## Task to carry out
Please count how many lines of the items below contain the string "position", treating uppercase and lowercase as different, and reply with that number alone.

## Records
• • • • •

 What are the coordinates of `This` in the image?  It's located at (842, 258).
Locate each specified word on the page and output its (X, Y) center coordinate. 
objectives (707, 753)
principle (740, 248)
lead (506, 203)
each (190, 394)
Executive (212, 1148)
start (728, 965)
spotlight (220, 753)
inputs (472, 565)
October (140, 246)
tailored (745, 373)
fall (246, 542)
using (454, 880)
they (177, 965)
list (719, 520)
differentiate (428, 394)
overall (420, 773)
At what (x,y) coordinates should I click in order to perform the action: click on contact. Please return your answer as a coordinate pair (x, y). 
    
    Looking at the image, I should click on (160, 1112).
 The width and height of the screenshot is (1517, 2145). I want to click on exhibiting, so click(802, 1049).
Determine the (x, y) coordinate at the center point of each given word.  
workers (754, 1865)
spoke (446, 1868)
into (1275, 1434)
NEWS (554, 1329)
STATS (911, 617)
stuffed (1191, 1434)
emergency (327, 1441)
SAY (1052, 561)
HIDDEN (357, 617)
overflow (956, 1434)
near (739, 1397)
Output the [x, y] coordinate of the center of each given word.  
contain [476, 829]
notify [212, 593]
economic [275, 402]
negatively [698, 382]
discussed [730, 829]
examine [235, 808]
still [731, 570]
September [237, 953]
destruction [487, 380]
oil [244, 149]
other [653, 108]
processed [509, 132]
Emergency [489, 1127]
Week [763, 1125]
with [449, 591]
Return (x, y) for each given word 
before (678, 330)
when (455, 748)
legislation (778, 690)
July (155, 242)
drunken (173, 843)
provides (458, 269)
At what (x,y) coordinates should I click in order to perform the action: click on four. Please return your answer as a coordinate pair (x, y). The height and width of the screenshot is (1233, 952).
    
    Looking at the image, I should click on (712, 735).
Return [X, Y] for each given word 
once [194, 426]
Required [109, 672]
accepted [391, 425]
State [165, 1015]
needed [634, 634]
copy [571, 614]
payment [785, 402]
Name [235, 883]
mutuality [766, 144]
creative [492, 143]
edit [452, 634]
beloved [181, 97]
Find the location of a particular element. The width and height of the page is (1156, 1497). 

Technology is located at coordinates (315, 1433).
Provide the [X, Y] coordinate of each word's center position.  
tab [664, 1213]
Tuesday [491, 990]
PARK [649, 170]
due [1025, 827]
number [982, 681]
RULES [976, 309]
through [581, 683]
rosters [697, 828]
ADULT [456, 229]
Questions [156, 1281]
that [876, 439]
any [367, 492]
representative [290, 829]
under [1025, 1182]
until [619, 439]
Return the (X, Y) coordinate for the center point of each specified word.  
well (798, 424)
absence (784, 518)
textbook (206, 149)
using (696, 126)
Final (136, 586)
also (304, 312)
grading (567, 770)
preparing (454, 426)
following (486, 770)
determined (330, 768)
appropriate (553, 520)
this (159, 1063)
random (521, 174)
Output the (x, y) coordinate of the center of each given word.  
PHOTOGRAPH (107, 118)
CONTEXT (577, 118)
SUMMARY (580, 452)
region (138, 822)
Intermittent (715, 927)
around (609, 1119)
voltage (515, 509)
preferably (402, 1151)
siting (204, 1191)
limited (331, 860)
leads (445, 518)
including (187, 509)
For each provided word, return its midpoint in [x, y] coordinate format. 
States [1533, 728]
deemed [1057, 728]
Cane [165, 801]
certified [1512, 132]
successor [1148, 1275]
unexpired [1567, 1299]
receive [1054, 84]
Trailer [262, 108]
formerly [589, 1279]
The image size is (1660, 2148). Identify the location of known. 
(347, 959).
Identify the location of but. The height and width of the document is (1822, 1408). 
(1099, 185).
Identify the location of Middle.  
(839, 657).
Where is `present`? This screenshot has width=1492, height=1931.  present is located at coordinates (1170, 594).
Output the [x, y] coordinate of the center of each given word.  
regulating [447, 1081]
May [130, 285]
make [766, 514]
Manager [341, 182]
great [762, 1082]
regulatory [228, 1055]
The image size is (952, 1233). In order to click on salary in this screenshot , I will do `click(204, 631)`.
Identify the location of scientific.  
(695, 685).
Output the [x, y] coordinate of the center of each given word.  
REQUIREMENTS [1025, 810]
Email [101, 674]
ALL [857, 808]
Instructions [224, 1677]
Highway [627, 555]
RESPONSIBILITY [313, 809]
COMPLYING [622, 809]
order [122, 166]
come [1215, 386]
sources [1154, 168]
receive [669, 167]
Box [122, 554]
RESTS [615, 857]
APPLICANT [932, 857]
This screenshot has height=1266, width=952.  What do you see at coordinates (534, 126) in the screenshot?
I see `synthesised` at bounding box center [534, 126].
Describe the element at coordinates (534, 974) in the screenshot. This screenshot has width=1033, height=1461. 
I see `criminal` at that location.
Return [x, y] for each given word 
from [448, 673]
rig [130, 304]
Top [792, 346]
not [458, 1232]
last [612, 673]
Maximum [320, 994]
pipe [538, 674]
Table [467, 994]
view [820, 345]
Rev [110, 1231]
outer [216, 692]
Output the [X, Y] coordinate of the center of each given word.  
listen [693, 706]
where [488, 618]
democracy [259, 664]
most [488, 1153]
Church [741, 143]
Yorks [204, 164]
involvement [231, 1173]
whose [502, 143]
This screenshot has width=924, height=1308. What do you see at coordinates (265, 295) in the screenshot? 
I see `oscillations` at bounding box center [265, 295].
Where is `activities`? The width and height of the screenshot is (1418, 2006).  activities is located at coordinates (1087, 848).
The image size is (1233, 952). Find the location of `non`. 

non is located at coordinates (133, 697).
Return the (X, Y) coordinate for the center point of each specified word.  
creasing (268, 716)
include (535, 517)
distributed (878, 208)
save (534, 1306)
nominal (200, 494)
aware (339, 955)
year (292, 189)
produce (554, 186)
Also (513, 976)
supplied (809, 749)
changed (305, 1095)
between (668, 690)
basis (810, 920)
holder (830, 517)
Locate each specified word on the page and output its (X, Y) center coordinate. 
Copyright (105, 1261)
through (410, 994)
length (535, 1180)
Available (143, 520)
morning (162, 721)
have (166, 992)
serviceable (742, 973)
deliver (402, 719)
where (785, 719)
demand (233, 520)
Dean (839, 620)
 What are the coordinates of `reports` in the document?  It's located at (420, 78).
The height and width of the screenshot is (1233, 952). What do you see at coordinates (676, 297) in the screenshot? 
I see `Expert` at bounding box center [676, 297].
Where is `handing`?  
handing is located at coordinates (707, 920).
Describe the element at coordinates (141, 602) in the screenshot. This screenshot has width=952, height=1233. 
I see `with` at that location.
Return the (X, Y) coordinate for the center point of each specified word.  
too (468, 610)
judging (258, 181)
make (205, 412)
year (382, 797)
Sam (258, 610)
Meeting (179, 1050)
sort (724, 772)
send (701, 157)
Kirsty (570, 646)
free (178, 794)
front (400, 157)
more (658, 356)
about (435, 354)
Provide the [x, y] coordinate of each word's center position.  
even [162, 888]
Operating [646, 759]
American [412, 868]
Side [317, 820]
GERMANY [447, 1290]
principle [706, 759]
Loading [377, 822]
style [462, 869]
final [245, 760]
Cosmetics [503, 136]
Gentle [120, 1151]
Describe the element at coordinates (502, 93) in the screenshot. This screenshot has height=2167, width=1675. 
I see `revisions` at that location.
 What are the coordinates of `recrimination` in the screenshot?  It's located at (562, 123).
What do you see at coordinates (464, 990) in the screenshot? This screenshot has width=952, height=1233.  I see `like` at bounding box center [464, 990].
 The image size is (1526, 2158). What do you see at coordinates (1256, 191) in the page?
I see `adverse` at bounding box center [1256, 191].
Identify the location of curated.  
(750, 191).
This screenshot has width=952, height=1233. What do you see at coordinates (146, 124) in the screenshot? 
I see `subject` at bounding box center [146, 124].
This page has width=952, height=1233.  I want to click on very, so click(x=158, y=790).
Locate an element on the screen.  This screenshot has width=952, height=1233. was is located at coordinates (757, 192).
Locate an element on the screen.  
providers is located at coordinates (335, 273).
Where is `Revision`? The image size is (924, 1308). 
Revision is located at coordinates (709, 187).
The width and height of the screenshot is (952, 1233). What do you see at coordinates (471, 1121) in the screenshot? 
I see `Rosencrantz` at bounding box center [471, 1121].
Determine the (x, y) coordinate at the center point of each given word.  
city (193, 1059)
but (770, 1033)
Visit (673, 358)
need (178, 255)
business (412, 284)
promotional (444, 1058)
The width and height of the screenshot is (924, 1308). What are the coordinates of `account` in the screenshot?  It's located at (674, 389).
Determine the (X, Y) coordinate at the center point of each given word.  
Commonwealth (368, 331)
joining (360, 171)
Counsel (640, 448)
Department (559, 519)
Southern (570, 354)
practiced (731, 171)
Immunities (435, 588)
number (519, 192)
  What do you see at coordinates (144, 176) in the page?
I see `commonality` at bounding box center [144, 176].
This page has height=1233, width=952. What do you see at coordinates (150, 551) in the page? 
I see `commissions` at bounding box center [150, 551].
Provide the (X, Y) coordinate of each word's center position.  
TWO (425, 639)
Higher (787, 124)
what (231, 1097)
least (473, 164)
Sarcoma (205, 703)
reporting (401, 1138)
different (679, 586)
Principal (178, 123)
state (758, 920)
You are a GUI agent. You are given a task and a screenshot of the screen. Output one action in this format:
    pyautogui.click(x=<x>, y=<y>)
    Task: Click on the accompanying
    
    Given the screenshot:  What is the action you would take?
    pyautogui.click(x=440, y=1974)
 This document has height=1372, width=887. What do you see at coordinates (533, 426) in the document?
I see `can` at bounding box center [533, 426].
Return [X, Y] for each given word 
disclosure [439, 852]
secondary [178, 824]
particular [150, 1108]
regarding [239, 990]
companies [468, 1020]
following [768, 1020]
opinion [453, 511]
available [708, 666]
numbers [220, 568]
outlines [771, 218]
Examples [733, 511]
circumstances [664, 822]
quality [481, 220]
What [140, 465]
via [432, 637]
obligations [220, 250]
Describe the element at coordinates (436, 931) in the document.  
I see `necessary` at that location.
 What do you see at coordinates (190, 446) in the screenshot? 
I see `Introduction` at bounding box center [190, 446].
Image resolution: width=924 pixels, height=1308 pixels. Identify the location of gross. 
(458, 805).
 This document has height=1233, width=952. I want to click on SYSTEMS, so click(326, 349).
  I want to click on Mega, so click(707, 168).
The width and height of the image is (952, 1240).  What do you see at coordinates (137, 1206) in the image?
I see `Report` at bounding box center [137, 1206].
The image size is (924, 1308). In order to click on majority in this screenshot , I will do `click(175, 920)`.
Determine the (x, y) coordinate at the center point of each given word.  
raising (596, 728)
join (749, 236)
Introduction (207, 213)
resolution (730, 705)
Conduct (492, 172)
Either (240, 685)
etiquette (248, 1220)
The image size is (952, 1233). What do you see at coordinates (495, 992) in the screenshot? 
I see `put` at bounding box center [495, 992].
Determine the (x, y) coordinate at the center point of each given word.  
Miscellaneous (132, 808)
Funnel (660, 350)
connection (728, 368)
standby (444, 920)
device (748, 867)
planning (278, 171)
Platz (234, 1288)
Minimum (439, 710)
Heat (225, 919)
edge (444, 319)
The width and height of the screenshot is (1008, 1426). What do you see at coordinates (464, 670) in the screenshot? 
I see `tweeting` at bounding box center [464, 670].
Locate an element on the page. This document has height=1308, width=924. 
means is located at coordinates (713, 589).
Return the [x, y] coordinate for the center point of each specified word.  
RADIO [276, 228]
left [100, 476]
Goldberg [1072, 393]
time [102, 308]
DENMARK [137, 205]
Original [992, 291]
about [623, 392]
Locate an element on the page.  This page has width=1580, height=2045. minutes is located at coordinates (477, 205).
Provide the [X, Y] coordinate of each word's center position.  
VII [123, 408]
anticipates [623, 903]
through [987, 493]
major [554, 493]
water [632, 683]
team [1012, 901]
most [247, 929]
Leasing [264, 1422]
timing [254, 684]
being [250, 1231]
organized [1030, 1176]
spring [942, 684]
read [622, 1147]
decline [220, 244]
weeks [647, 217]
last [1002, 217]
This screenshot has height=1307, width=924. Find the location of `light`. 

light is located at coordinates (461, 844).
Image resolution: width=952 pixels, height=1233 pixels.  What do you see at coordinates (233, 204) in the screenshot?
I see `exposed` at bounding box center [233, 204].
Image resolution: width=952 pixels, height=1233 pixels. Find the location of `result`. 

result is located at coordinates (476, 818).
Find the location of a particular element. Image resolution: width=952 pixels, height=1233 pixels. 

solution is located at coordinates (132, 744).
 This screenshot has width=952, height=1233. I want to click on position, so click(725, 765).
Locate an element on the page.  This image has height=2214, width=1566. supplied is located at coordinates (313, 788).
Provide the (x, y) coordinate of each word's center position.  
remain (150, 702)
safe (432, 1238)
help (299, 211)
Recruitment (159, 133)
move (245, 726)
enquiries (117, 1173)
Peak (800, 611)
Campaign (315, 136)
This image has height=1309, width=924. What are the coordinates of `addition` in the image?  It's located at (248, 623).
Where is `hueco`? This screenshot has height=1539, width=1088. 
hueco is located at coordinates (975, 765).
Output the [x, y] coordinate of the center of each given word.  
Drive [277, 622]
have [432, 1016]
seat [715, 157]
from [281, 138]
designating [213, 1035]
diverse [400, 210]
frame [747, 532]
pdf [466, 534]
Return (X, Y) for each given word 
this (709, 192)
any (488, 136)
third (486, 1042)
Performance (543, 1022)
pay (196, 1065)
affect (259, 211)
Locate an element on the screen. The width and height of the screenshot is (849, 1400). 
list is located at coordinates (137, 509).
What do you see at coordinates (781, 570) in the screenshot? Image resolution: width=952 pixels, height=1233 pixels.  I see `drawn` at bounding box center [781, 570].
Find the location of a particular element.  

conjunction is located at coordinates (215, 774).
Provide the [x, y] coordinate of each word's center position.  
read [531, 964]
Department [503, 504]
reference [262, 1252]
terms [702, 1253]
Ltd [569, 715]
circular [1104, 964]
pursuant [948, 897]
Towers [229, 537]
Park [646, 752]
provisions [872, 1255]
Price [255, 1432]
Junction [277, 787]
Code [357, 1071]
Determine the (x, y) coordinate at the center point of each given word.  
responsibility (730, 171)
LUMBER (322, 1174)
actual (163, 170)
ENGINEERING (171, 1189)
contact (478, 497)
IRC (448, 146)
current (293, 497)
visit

• • • • •

## Solved exercise
7